Young-rags-to-mature-riches memoir by broker and motivational speaker Gardner.
Born and raised in the Milwaukee ghetto, the author pulled himself up from considerable disadvantage. He was fatherless, and his adored mother wasn’t always around; once, as a child, he spied her at a family funeral accompanied by a prison guard. When beautiful, evanescent Moms was there, Chris also had to deal with Freddie “I ain’t your goddamn daddy!” Triplett, one of the meanest stepfathers in recent literature. Chris did “the dozens” with the homies, boosted a bit and in the course of youthful adventure was raped. His heroes were Miles Davis, James Brown and Muhammad Ali. Meanwhile, at the behest of Moms, he developed a fondness for reading. He joined the Navy and became a medic (preparing badass Marines for proctology), and a proficient lab technician.
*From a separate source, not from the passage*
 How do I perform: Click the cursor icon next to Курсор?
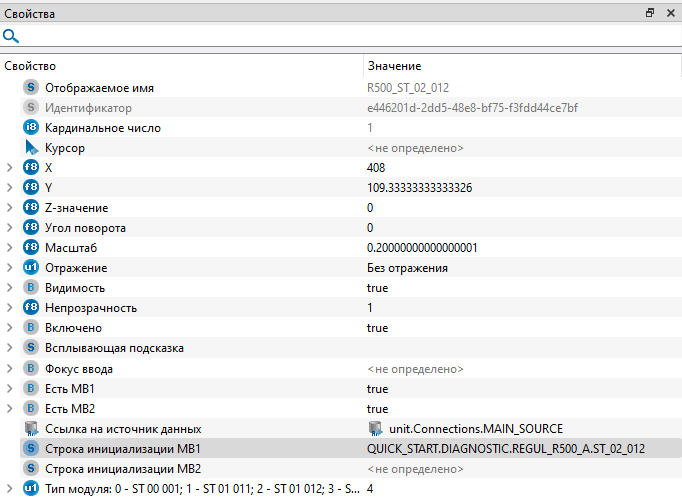click(30, 148)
Moving up in San Francisco, married and then divorced, he sold medical supplies. He was recruited as a trainee at Dean Witter just around the time he became a homeless single father. All his belongings in a shopping cart, Gardner sometimes slept with his young son at the office (apparently undiscovered by the night cleaning crew). The two also frequently bedded down in a public restroom. After Gardner’s talents were finally appreciated by the firm of Bear Stearns, his American Dream became real. He got the cool duds, hot car and fine ladies so coveted from afar back in the day. He even had a meeting with Nelson Mandela. Through it all, he remained a prideful parent. His own no-daddy blues are gone now.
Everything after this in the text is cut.